In a recent story on the Black Agenda Report, Freeman put a spotlight on US Africa Command (AFRICOM), one of these contending forces. On its website, the Germany-based command says its mission in Africa is, in part, to “promote regional security, stability and prosperity.”
“It’s going very horribly wrong,” Freeman said about AFRICOM’s stated goal. “I mean, I don’t even want to say ‘wrong,’ because it’s really not what they’re interested in; it’s completely disingenuous.”
“The one thing that they gloss over in that mission statement is their regional interest. Their most interests are oil and the domination of African resources and land and whatnot. It’s actually AFRICOM that’s responsible for a serious, major drone war in Somalia, all in the guise of trying to fight back al-Shabaab. Which again, if we go back to the history of Somalia, before al-Shabaab, al-Shabaab emerged out of intensified contentions in Somalia that the United States created in invading Somalia in the 1990s. And so now they’re going in, in the guise of helping them fight Islamic terrorism, extremism, stopping a situation there that they are in fact responsible for.”
Freeman noted the US has done the same thing in other countries, such as engineering a coup d’etat in Mali in 2012, creating the opportunity for “recolonization” of Africa.
“They weren’t able to get in during the Berlin Conference of the 1880s,” when European imperial powers drafted the rules by which they would split up the African continent between themselves, “but with this dominance of the World Trade Organization and World Bank [type of] financial institutions, and with the cooperation, using African militaries and the comprador class those African militaries protect as proxies, they’re able to now dominate the continent of Africa. And they’re trying to jockey and contend with the emerging forces” of China and Russia in Africa, he said.
“So we have to remember, those interests are not our interests, particularly if you’re of African descent. Our interests are with the masses of African people on the ground,” Freeman said, noting that “AFRICOM is the flipside of the 1033 program. The militarization of Africa is the flipside of the domestic militarization of our Black and brown communities right here in the United States. So we have to remember that when we start thinking about what these interests these politicians try to claim they’re protecting.”
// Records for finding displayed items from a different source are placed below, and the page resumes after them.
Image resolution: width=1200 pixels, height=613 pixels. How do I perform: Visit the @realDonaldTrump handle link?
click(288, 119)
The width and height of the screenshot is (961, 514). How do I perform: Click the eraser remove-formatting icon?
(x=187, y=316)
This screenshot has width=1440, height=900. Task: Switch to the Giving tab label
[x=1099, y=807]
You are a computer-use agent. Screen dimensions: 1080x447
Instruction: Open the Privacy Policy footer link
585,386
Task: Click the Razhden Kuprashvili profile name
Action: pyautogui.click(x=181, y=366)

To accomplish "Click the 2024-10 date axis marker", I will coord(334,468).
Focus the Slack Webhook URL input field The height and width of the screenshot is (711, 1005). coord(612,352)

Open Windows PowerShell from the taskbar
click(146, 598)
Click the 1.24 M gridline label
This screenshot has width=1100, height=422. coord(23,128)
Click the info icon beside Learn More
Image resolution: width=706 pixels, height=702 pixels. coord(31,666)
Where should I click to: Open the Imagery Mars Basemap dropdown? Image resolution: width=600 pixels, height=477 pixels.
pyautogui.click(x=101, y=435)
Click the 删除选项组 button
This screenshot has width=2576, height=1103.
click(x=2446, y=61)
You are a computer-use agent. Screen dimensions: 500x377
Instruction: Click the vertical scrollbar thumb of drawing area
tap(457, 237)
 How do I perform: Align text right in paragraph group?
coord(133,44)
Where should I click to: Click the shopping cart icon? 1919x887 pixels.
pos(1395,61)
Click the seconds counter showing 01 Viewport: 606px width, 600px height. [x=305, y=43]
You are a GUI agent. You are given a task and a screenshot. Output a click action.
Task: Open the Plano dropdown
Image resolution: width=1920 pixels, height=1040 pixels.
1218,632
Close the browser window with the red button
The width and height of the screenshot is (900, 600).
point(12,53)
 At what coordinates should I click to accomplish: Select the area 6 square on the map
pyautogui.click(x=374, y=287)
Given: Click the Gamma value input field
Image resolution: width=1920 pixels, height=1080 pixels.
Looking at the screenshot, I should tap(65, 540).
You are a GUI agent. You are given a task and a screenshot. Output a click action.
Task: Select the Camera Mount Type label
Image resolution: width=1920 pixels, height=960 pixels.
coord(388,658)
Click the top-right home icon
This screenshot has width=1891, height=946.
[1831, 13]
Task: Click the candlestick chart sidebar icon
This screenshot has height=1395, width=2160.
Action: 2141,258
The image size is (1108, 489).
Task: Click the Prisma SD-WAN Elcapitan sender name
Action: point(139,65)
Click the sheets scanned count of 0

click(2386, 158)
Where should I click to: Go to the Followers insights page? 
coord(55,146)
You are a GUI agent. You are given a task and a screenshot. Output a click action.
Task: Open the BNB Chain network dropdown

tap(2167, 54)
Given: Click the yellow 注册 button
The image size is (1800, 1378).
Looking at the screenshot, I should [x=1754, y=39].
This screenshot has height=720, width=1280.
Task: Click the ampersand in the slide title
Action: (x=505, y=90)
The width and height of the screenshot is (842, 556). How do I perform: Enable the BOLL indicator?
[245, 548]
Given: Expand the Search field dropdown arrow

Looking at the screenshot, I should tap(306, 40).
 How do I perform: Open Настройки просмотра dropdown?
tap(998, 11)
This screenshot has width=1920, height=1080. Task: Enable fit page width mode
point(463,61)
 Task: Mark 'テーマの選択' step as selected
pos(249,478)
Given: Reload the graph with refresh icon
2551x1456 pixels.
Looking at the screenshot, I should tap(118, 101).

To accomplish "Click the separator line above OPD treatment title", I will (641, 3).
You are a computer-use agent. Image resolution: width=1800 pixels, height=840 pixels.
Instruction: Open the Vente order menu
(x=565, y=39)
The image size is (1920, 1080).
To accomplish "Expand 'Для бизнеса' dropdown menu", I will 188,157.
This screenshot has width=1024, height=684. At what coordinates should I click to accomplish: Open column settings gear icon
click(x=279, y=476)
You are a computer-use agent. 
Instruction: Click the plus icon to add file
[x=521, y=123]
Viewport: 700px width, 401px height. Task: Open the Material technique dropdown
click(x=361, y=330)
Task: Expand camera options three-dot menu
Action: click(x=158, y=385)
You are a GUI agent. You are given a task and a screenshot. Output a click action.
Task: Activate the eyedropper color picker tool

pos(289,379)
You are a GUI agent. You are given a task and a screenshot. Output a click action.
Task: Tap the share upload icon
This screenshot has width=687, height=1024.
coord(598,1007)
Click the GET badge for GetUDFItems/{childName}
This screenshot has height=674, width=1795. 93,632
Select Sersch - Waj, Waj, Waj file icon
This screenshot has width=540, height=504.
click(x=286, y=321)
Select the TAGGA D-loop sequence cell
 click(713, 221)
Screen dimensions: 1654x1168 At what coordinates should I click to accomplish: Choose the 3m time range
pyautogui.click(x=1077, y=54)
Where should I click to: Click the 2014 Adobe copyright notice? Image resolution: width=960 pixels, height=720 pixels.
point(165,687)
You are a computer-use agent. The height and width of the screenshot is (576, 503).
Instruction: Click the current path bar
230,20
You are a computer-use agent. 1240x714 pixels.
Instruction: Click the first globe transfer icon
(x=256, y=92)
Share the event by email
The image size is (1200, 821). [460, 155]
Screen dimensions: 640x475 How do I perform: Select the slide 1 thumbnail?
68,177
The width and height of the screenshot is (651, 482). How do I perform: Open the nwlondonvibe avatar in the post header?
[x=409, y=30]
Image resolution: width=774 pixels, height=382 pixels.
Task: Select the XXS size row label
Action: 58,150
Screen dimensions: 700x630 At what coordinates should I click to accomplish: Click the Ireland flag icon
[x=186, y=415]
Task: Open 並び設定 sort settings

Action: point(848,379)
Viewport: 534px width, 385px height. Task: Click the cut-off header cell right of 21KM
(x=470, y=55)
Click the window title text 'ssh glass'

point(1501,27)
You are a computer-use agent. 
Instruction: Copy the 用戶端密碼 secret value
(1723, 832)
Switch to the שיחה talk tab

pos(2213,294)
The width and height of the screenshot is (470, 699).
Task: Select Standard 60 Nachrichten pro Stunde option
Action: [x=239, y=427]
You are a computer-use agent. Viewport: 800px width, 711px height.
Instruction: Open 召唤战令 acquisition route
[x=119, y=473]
Freeman said two groups in which he organizes - Pan-African Community Action and the larger Black Alliance for Peace - are working in the US to raise awareness and generate political action to remove US troops from Africa.
“In Black Alliance for Peace, we have a campaign: ‘US out of Africa! Shut Down AFRICOM.’ It’s building an organizational arm, the US Out of Africa Network, to expose AFRICOM, deliver pressure on policymakers at every level, not just in the US but around the world, about the illegitimate efforts of AFRICOM, the nature of AFRICOM, trying to make sure the people on the ground, the masses, can … mobilize for direct actions, whatever it takes to get the US out of Africa and to expose it as not legitimate. It’s not something that’s moral or altruistic or benevolent or has any other purpose but the exploitation of African resources and labor,” he said.